━━ Exercise data
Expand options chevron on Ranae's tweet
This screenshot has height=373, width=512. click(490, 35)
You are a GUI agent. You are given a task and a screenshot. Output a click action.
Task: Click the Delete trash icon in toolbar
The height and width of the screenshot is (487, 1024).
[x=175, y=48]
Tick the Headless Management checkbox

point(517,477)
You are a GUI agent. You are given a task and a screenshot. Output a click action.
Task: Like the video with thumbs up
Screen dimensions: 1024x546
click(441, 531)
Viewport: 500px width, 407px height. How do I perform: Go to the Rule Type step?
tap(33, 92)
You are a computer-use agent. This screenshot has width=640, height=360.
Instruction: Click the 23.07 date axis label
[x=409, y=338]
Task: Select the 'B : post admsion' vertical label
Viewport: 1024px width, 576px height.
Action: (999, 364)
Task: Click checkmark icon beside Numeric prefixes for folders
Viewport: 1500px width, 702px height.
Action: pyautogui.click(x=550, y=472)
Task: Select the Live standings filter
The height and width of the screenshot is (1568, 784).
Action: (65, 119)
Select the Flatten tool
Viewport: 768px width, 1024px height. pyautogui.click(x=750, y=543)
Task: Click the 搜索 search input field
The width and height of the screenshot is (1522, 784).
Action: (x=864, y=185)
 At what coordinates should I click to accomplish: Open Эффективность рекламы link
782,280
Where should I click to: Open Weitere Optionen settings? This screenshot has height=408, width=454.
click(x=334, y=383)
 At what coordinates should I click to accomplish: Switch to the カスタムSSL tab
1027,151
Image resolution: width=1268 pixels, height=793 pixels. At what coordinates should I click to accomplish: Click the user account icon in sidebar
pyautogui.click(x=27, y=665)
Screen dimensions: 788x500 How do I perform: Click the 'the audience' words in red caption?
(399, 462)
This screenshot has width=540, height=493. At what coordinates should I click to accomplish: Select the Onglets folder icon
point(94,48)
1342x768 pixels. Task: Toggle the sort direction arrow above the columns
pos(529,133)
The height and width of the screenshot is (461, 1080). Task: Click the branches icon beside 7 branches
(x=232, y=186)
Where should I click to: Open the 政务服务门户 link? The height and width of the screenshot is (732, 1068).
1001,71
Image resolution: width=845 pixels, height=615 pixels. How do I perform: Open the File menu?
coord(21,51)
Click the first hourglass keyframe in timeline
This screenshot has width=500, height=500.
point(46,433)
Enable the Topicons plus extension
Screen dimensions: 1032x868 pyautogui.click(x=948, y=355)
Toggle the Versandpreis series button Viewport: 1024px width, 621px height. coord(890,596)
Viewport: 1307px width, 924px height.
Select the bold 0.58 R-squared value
━━━━
Please return the data above exactly as given.

» **Exercise solution**:
Expand options chevron on Ranae's tweet
This screenshot has height=373, width=512. click(490, 35)
You are a GUI agent. You are given a task and a screenshot. Output a click action.
Task: Click the Delete trash icon in toolbar
The height and width of the screenshot is (487, 1024).
[x=175, y=48]
Tick the Headless Management checkbox

point(517,477)
You are a GUI agent. You are given a task and a screenshot. Output a click action.
Task: Like the video with thumbs up
Screen dimensions: 1024x546
click(441, 531)
Viewport: 500px width, 407px height. How do I perform: Go to the Rule Type step?
tap(33, 92)
You are a computer-use agent. This screenshot has width=640, height=360.
Instruction: Click the 23.07 date axis label
[x=409, y=338]
Task: Select the 'B : post admsion' vertical label
Viewport: 1024px width, 576px height.
Action: (999, 364)
Task: Click checkmark icon beside Numeric prefixes for folders
Viewport: 1500px width, 702px height.
Action: pyautogui.click(x=550, y=472)
Task: Select the Live standings filter
The height and width of the screenshot is (1568, 784).
Action: (65, 119)
Select the Flatten tool
Viewport: 768px width, 1024px height. pyautogui.click(x=750, y=543)
Task: Click the 搜索 search input field
The width and height of the screenshot is (1522, 784).
Action: (x=864, y=185)
 At what coordinates should I click to accomplish: Open Эффективность рекламы link
782,280
Where should I click to: Open Weitere Optionen settings? This screenshot has height=408, width=454.
click(x=334, y=383)
 At what coordinates should I click to accomplish: Switch to the カスタムSSL tab
1027,151
Image resolution: width=1268 pixels, height=793 pixels. At what coordinates should I click to accomplish: Click the user account icon in sidebar
pyautogui.click(x=27, y=665)
Screen dimensions: 788x500 How do I perform: Click the 'the audience' words in red caption?
(399, 462)
This screenshot has width=540, height=493. At what coordinates should I click to accomplish: Select the Onglets folder icon
point(94,48)
1342x768 pixels. Task: Toggle the sort direction arrow above the columns
pos(529,133)
The height and width of the screenshot is (461, 1080). Task: Click the branches icon beside 7 branches
(x=232, y=186)
Where should I click to: Open the 政务服务门户 link? The height and width of the screenshot is (732, 1068).
1001,71
Image resolution: width=845 pixels, height=615 pixels. How do I perform: Open the File menu?
coord(21,51)
Click the first hourglass keyframe in timeline
This screenshot has width=500, height=500.
point(46,433)
Enable the Topicons plus extension
Screen dimensions: 1032x868 pyautogui.click(x=948, y=355)
Toggle the Versandpreis series button Viewport: 1024px width, 621px height. coord(890,596)
Viewport: 1307px width, 924px height.
Select the bold 0.58 R-squared value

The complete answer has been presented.